The latest graduates to Advanced Life Support (ALS) paramedic ranks embraced a ceremony celebrating their completion of the Graduate Ambulance Paramedic (GAP) program on Sunday 19 May in Sunshine.
They are now located at branches in Belgrave, Seymour, Clyde North, Inglewood, Dallas, Sydenham, Hillside, Morwell, Tarneit, Winchelsea, and Point Cook.
GAP is a structured, on-road supervision and learning program for at least 12 months for students who completed their university degrees and want to become fully qualified ALS paramedics.
The program aims to help university graduates transition from the classroom to the “real world”, integrating into day-to-day team responsibilities and activities.
Clyde North’s new paramedic Madeline Green has found her experience with the GAP program challenging but very fruitful, supportive, and exciting at the same time.
“You’ve got a year of essentially practicing under supervision. You’ve got different tasks that you have to tick off and different skills that you have to demonstrate,” she said.
“You work with clinical instructors each month and they help you learn the ropes of everything and teach you how to use all the equipment and things like that.
“You basically consolidate all your knowledge with them across the 12 months.
“There’s so much study still involved. You think that you have finished the university, and you have everything that you need to know, but there’s still so much study that’s involved in those 12 months.”
Now a week into her new job in Clyde North, Madeline said she really liked treating actual patients.
“It was pretty daunting, but I had a really good clinical instructor, and she took charge for the first few days,” she said.
“I just got to watch how she did things and then slowly, I started to run the jobs and transition into me doing it.”
For Madeline, being a helping soul is in the family blood.

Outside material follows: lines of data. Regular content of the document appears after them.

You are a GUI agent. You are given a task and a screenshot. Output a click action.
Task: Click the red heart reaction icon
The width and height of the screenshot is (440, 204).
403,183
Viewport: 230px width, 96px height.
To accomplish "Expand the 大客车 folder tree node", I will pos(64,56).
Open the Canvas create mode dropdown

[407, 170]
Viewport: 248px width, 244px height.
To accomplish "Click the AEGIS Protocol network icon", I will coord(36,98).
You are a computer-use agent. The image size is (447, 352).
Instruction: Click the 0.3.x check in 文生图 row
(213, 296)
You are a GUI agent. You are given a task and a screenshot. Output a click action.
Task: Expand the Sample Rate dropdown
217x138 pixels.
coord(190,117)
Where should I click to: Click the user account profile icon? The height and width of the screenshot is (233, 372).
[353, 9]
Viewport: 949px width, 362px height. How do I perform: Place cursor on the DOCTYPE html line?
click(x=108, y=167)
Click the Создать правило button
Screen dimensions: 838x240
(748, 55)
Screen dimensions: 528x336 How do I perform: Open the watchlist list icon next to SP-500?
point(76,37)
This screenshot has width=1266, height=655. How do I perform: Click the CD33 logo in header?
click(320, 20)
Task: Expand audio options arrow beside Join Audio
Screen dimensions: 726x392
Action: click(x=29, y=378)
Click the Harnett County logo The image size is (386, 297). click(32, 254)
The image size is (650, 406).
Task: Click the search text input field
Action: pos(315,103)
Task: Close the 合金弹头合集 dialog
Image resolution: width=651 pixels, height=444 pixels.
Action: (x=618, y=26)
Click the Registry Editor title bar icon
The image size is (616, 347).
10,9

“Both my parents were nurses, and still are. So we always grew up at the dinner table with mom and dad talking about work and all these random health acronyms were getting thrown around,” she recalled.

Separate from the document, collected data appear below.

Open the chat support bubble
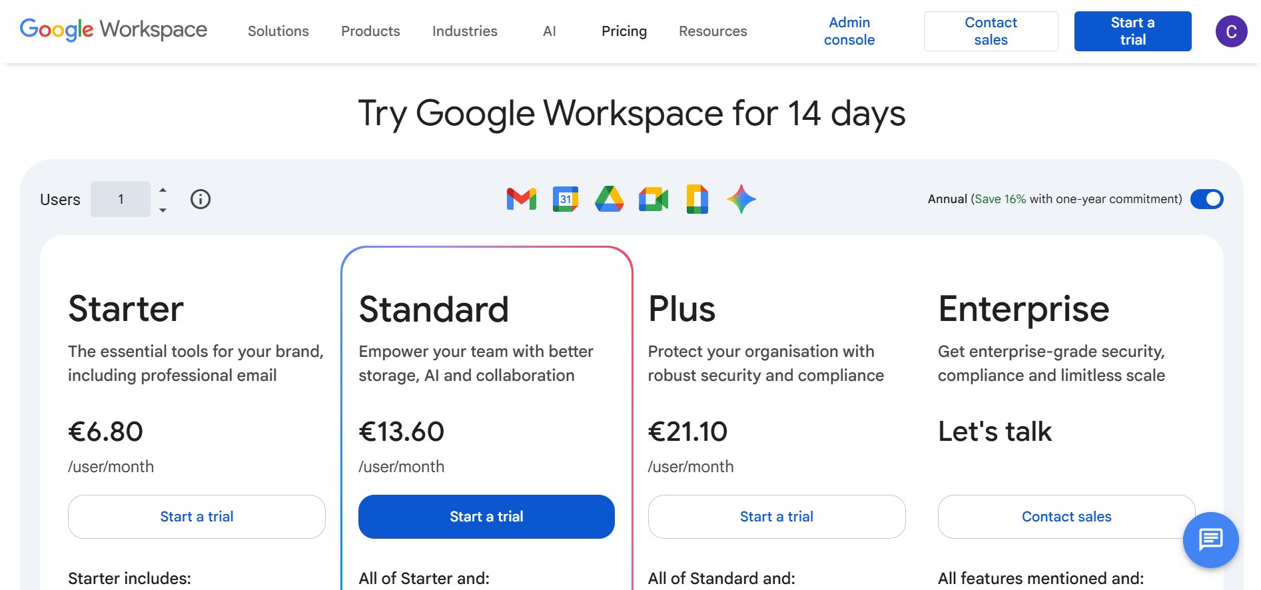 coord(1210,539)
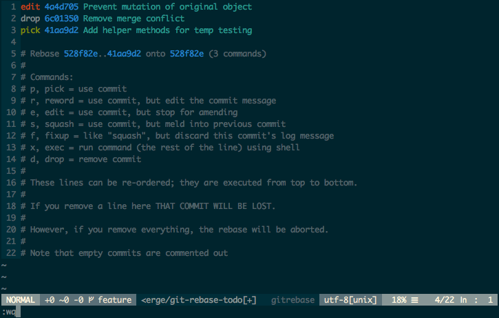Click the 'Remove merge conflict' commit message
The width and height of the screenshot is (499, 318).
tap(134, 19)
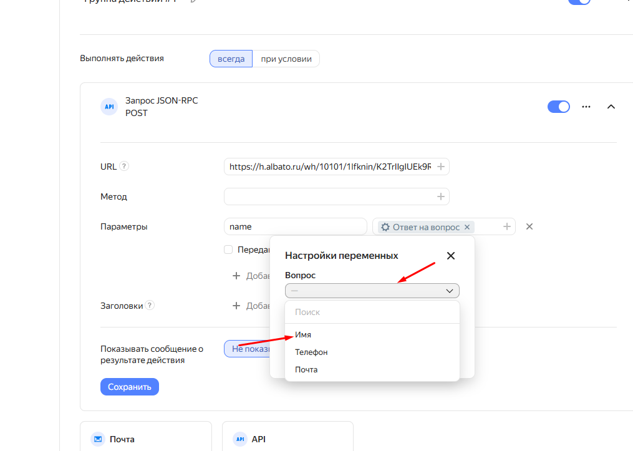Collapse the Запрос JSON-RPC section
Viewport: 633px width, 451px height.
tap(611, 107)
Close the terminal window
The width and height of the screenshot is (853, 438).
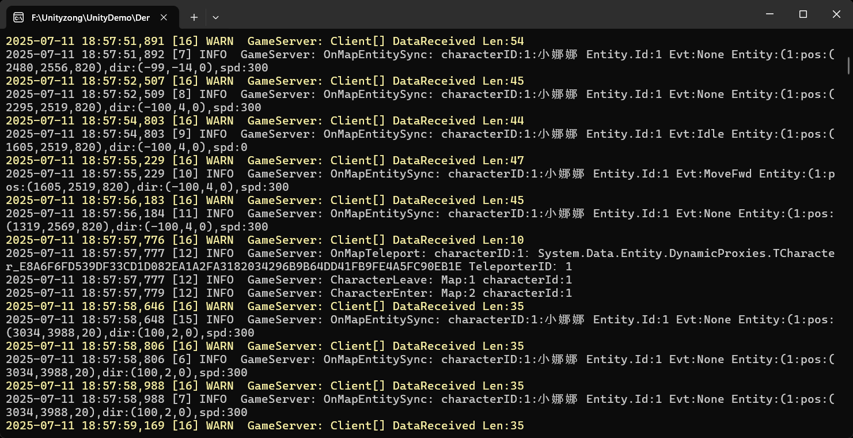(836, 14)

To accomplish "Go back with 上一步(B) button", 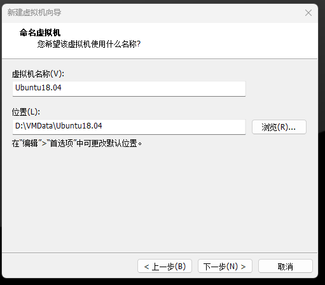I will 165,266.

“Me and my sister would just sit there being like, oh, this sounds cool, but we have no idea what’s going on.
“I found what they were talking about so interesting, so then I was like, I may as well go and do something similar.”
GAP has also been a gateway for making like-minded friends for new graduates like Madeline.
“I made heaps of friends. I was really lucky,” she said.
“I had a lot of other graduates that were starting. Either they were a few months ahead of me or a few months behind me.
“I’ve got a really good friendship group of girls and guys that I did my graduate year with, or they were my clinical instructors.
“We’re still friends now. It was a great way of meeting people.”